Task objective: The records appear below. Set down exactly each line from the one that contains "December 2016 (72, 1289)" through the last, both included.

"""

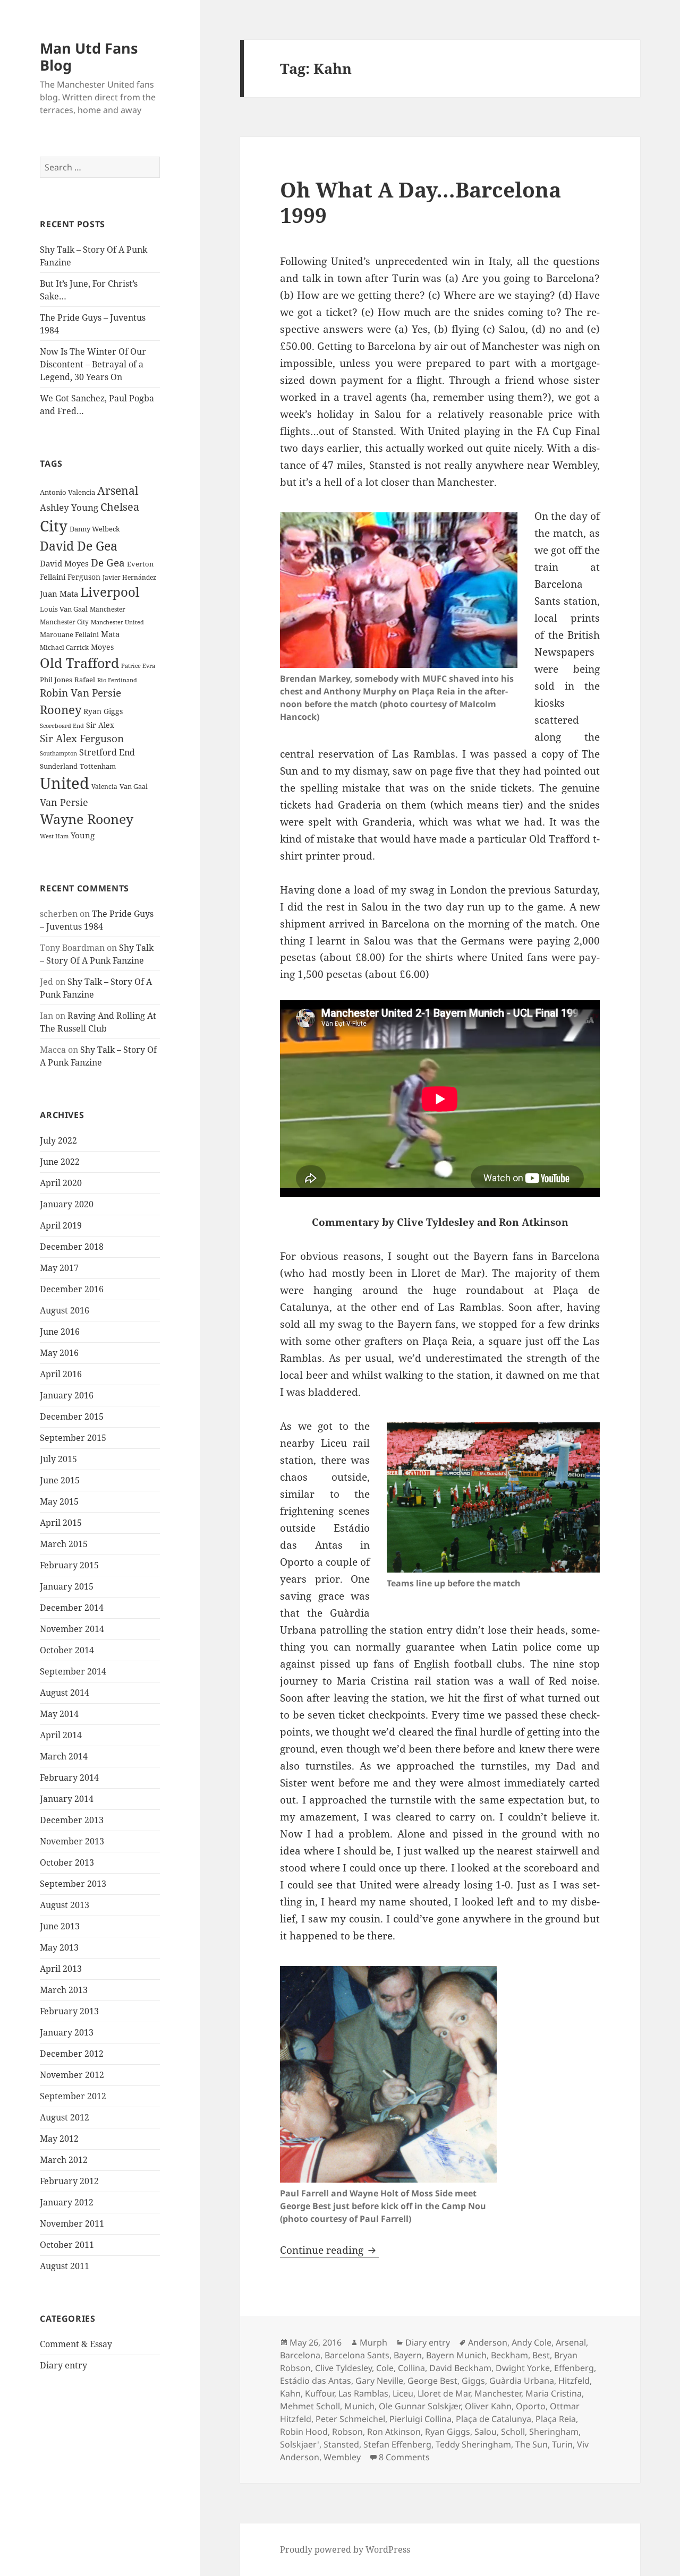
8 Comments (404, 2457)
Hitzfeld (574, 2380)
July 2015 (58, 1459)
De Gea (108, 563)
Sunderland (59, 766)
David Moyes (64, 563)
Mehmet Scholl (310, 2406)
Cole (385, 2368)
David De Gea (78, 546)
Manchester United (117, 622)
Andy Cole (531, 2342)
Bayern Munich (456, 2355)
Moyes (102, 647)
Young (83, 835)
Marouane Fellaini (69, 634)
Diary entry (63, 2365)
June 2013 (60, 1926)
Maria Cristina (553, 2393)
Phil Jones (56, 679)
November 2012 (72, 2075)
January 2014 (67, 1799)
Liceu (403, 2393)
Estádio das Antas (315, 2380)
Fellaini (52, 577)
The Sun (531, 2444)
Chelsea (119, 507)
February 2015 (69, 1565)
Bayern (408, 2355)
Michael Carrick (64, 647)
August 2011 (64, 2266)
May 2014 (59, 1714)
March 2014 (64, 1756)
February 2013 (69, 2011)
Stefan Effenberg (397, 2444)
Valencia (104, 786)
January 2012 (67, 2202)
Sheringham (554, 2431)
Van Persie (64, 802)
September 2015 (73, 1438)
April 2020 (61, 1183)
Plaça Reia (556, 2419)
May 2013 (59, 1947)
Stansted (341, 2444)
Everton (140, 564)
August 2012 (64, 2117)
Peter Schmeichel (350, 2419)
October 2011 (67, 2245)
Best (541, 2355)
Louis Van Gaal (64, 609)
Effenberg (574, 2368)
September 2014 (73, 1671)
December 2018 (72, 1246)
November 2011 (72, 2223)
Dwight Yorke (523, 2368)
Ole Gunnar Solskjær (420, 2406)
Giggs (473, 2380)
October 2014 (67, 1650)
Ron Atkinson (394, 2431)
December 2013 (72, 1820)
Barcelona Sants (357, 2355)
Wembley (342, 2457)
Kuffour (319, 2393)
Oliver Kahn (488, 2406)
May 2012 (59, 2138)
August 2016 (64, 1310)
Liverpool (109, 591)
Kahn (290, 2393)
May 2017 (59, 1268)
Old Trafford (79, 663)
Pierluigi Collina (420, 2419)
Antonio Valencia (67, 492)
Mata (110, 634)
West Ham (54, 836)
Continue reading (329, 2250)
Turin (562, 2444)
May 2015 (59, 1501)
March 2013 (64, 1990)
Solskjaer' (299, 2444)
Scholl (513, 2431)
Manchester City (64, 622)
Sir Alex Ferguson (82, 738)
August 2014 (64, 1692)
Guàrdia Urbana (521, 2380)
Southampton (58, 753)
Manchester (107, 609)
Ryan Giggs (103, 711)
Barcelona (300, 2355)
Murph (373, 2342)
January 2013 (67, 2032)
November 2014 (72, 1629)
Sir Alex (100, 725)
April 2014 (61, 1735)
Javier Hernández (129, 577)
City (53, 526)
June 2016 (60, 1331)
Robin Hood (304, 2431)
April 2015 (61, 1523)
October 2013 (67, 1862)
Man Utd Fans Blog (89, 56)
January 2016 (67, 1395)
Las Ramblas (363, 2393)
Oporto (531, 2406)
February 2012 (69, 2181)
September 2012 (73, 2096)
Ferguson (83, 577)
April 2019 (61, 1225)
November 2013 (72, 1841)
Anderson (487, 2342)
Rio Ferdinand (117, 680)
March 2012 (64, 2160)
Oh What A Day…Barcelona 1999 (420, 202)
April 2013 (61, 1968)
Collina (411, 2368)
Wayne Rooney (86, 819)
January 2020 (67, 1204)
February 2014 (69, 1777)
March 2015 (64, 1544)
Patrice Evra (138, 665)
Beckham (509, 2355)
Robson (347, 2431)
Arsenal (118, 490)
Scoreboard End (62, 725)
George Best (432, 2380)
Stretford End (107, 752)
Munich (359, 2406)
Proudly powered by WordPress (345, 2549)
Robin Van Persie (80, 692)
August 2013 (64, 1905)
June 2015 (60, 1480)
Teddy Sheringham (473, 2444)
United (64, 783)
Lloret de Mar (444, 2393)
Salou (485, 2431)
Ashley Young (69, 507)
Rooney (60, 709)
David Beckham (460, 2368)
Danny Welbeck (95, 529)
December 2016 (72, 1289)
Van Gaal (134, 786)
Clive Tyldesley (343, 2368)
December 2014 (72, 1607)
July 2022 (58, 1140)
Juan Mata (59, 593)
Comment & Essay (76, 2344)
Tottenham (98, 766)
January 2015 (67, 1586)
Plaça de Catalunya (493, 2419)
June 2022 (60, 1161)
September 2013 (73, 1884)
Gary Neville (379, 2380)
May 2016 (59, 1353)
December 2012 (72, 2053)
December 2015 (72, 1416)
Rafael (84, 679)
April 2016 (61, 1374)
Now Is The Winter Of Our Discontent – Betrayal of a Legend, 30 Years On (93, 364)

"""

Expected output:
December 2016 (72, 1289)
Van Gaal (134, 786)
Clive Tyldesley (343, 2368)
December 2014 (72, 1607)
July 2022 (58, 1140)
Juan Mata (59, 593)
Comment & Essay (76, 2344)
Tottenham (98, 766)
January 2015 (67, 1586)
Plaça de Catalunya (493, 2419)
June 2022 (60, 1161)
September 2013 (73, 1884)
Gary Neville (379, 2380)
May 2016 (59, 1353)
December 2012 (72, 2053)
December 2015 (72, 1416)
Rafael (84, 679)
April 2016 (61, 1374)
Now Is The Winter Of Our Discontent – Betrayal of a Legend, 30 Years On (93, 364)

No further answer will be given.